The labour market made an impressive start to 2023, marked by a rise in labour force participation and significant employment gains. Large employment gains are being fuelled by an uptick in population growth. International migration to Canada has risen sharply over recent quarters driven by record immigration targets and increased admissions of non-permanent residents, including temporary foreign workers. The rise in migration will contribute to employment and population growth in excess of 2 per cent in 2023.
Expanding labour supply is helping to soak up unmet labour demand in the Canadian economy, which surged in 2022 as pandemic restrictions fell away. Today, downward trending job postings and job vacancy data indicate that labour demand in the economy is moderating. As labour demand falls further over 2023, employment gains are forecast to soften, resulting in a modest rise in the unemployment rate.
We anticipate that oil prices will continue to soften throughout this year due to the ongoing global economic slowdown. With many developed economies facing high inflation and rising interest rates, we expect the demand growth for crude oil to remain sluggish, while output and inventories increase at a faster pace. As a result, we predict that the WTI price per barrel will average US$78.80 this year. Looking further ahead, we anticipate that inventories will continue to rise, leading to a further decrease in oil prices. Specifically, we project that the WTI price will average US$76.2 in 2024.

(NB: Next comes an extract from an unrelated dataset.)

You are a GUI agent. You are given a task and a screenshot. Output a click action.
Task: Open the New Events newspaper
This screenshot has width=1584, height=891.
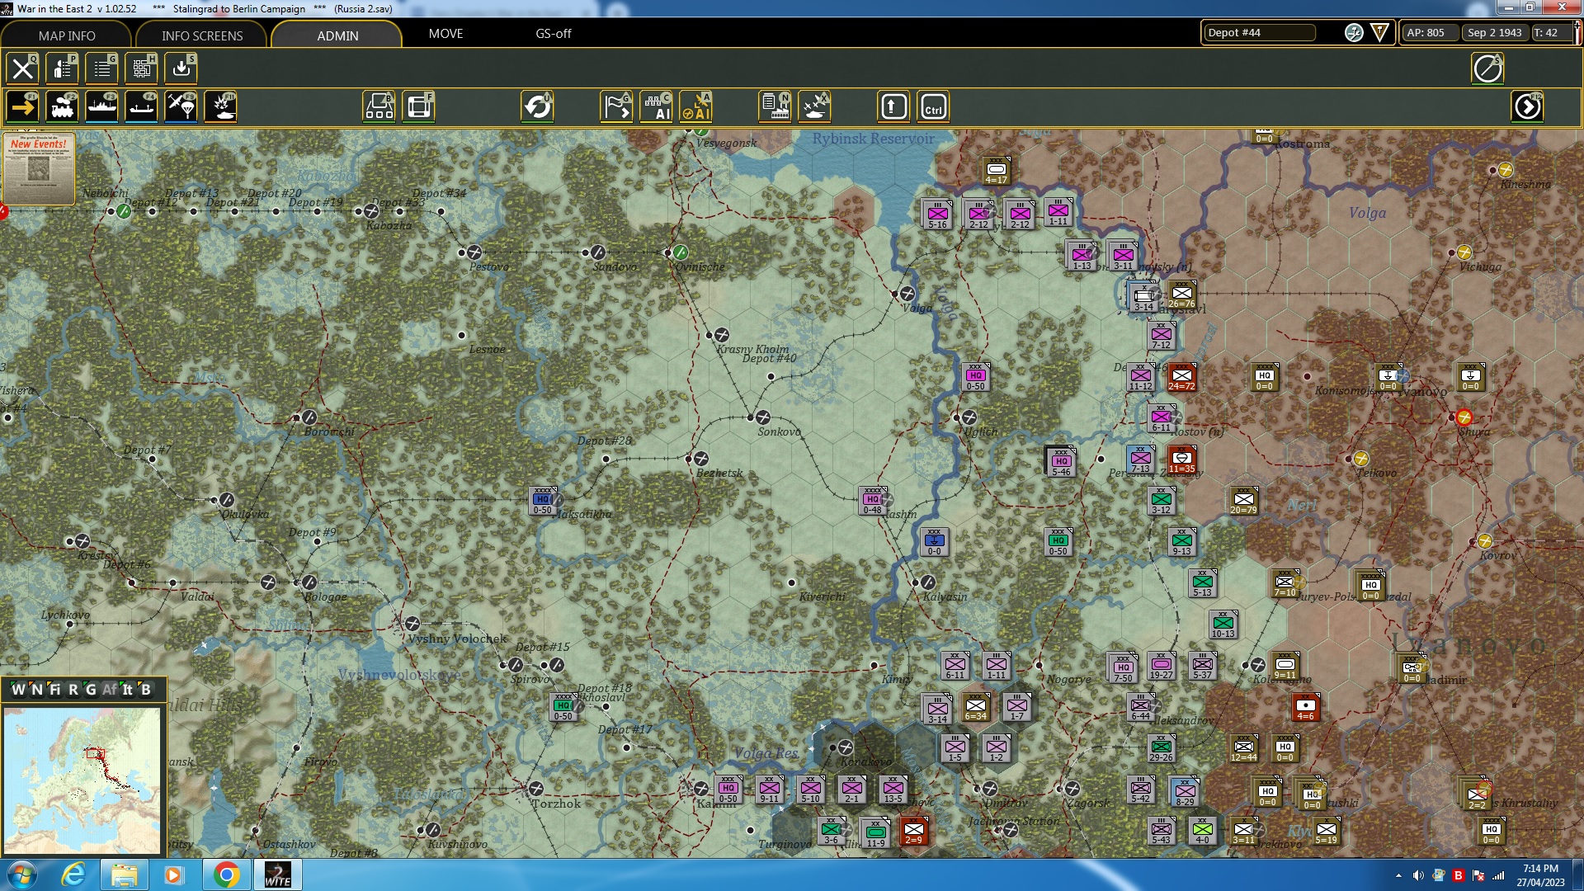[x=39, y=167]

Through all this, our forecast for real GDP is keeping to the pattern of growth slowing through 2023 to a virtual standstill, with an eventual recovery beginning in early 2024. For the year, real GDP will expand by 0.9 per cent in 2023, followed by 1.4 per cent growth in 2024. A stronger 2.5 per cent rebound is expected in 2025 once the effect of rates falling back to neutral levels takes effect.
Pedro Antunes,
Chief Economist, The Conference Board of Canada
Pedro Antunes is the thought leader and spokesperson for the Conference Board’s suite of economic forecast products, as well as other reports and economic indicators that relate to Canada and its regions. Mr. Antunes has provided expert testimony before parliamentary committees. He makes numerous presentations on economic topics and dialogues with Canadian leaders, the public and media about issues important to Canada.

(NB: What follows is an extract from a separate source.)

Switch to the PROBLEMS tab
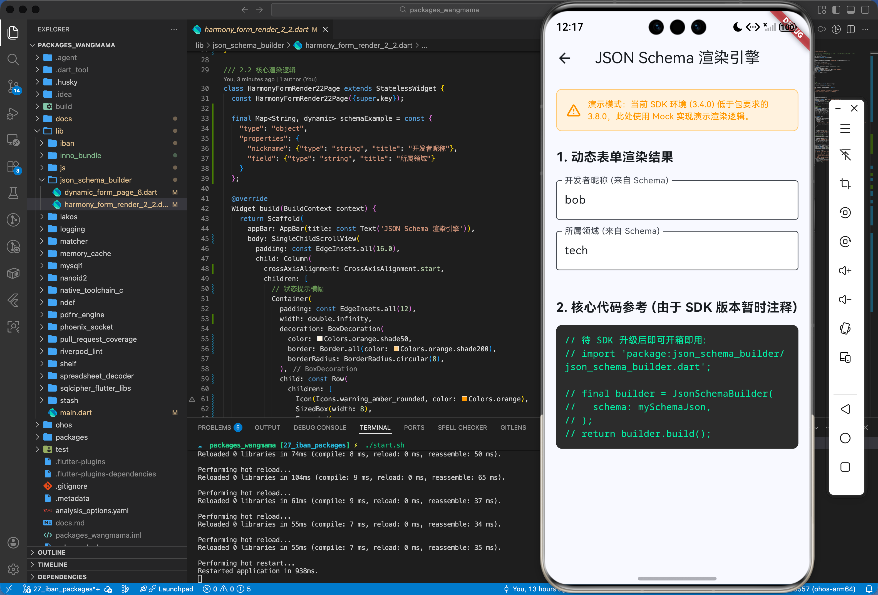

Mr. Antunes joined the Conference Board in 1991 after working with the Canadian Forecasting Group at the Bank of Canada. In addition to his contribution to regular forecast products, Mr. Antunes led research on the impact of demographic change on the financial sustainability of public health care, productivity and other issues affecting the long-term economic growth for Canada and its provinces. He also worked on several international projects, helping decision-makers in Tunisia, Morocco, Jordan and Ukraine develop appropriate forecasting and policy analysis tools.
Pedro is fluent in both official languages. He is married with one son and enjoys hikes with his dog and playing soccer.
Mr. Antunes holds an M.A. (Economics) from Queen’s University and a B.A. (Honours Economics) from Bishop’s University.